Debunking the myth that the government built the iPhone

By Gene Quinn & Steve Brachmann
November 8, 2015

Recently, we covered a moderated discussion held at the Brookings Institution titled How Robotics Will Affect the Availability of Employment and Social Benefits. In a separate post on IPWatchdog, we noted a salient defense of the history of technological progress offered by venture capitalist Nick Hanauer. Playing the devil’s advocate to many of Hanauer’s views was Scott Santens of Basic Income Action.

Although most of the afternoon’s discussion focused on the effects of growing automation on the availability of jobs for the American worker, there was one particular comment made by Santens that probably didn’t raise many eyebrows, but it should have:

“In our current system, technology is actually, it’s privately owned. It’s something that is owned. So, when you invent something, let’s say, that is yours. So, when someone who’s an owner of capital replaces their labor with machines, then they own, their labor is now machines that they own. They’re not paying out wages to humans anymore and they get to keep all of that themselves, which grows inequality. Technology itself is something that, within our system, it drives towards inequality because we’re not saying that technology is publicly owned. There is no publicly owned technology. Which is interesting because if you look at, say, the technology behind the iPhone, for example, pretty much everything in that was funded at the government level from various departments and whatnot along the way. And so, this was publicly funded, that ended up in the hands of a private company, that became a multi-billion dollar company, but we didn’t see any of that. It was all paid for with tax dollars, the R&D was paid for with tax dollars. That’s actually more and more the case with all this technology that’s being built off of publicly funded research and we’re not seeing a return on any of that.”
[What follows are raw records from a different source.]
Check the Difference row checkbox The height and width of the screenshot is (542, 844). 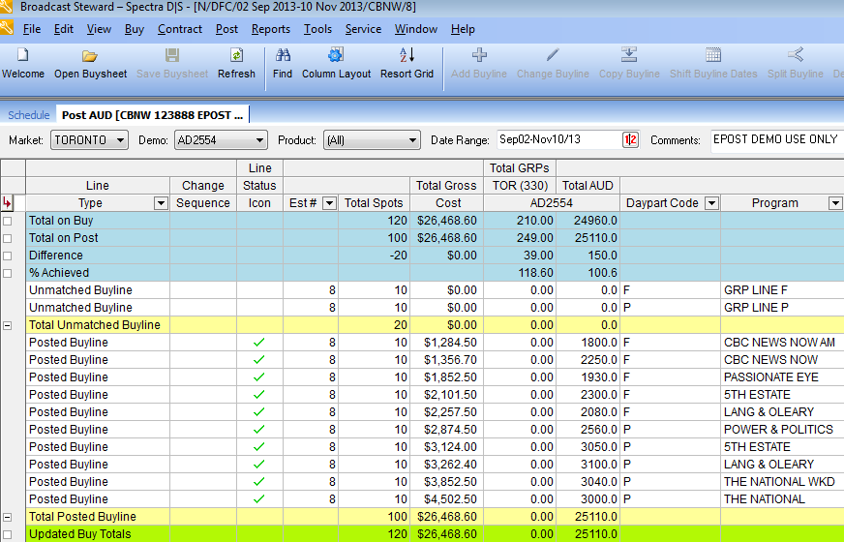click(8, 256)
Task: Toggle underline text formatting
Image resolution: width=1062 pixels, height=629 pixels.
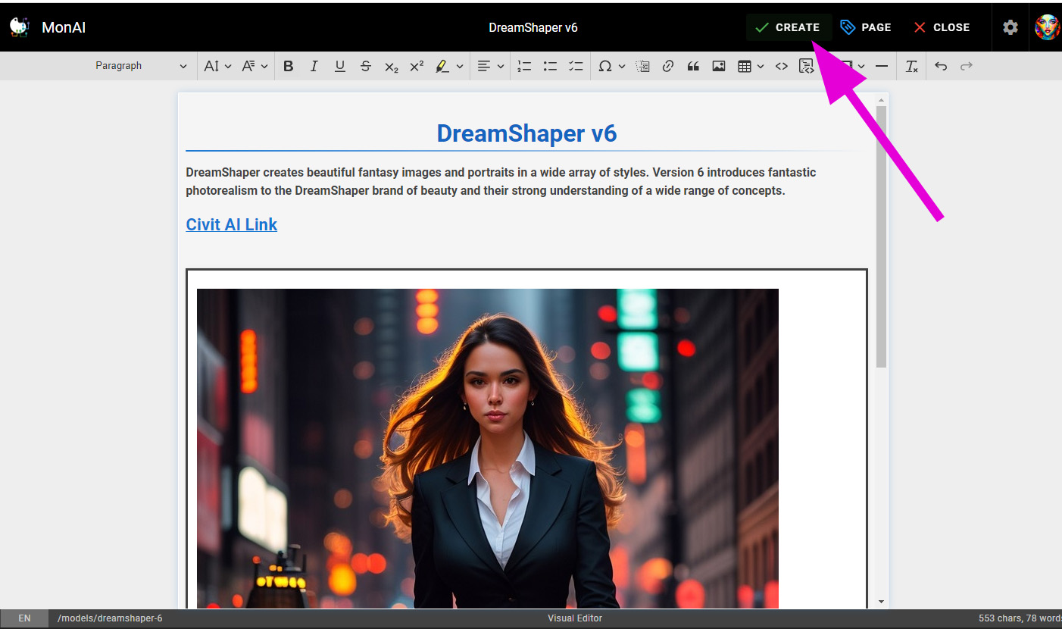Action: coord(339,66)
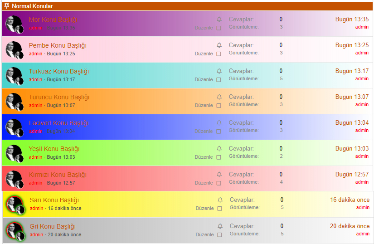Click Düzenle in Gri Konu row
This screenshot has width=374, height=244.
click(x=204, y=234)
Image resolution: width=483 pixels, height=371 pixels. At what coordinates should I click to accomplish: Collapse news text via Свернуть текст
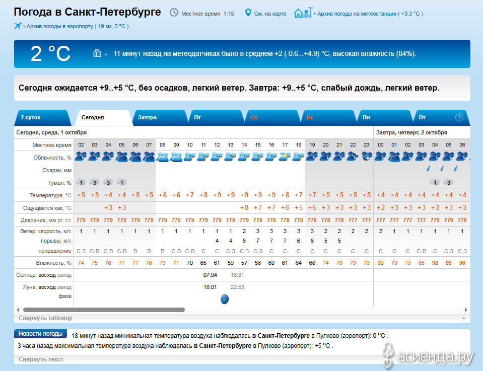point(41,359)
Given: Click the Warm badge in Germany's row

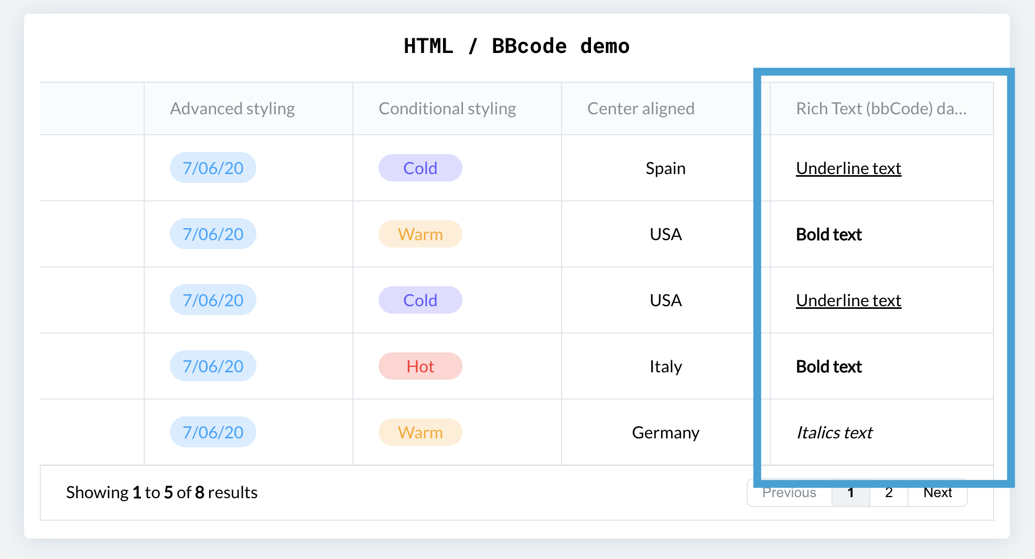Looking at the screenshot, I should (420, 432).
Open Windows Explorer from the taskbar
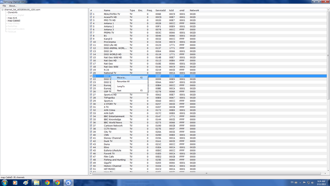Screen dimensions: 330x186 (36, 183)
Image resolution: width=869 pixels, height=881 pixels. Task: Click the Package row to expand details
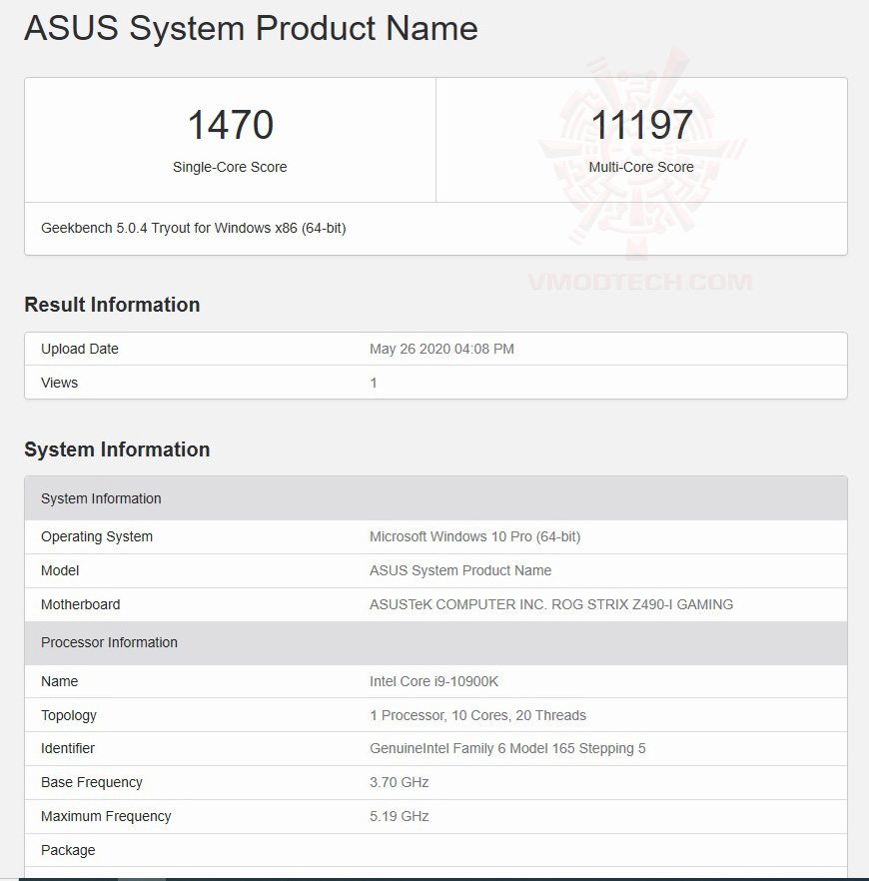[68, 850]
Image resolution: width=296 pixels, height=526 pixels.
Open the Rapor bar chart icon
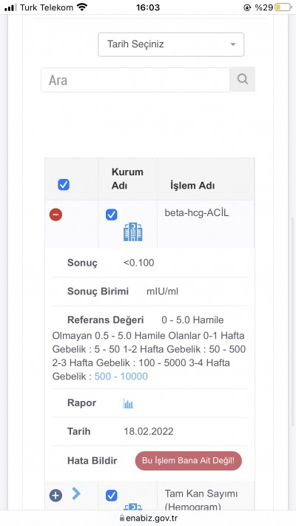(x=128, y=403)
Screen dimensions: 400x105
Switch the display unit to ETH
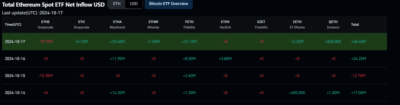[x=117, y=4]
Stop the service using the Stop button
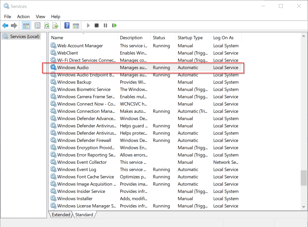 (97, 26)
Our sincere condolences to Scott Santens because if he hasn’t seen the benefits of government funding basic research, which is later commercialized by a private entity, he must be sending all of his messages by handwritten letter. He also must be rather unacquainted with the truth and wholly unfamiliar with the role of federal funding in the innovation landscape. Of course, Santens is also dead wrong about the government building the iPhone.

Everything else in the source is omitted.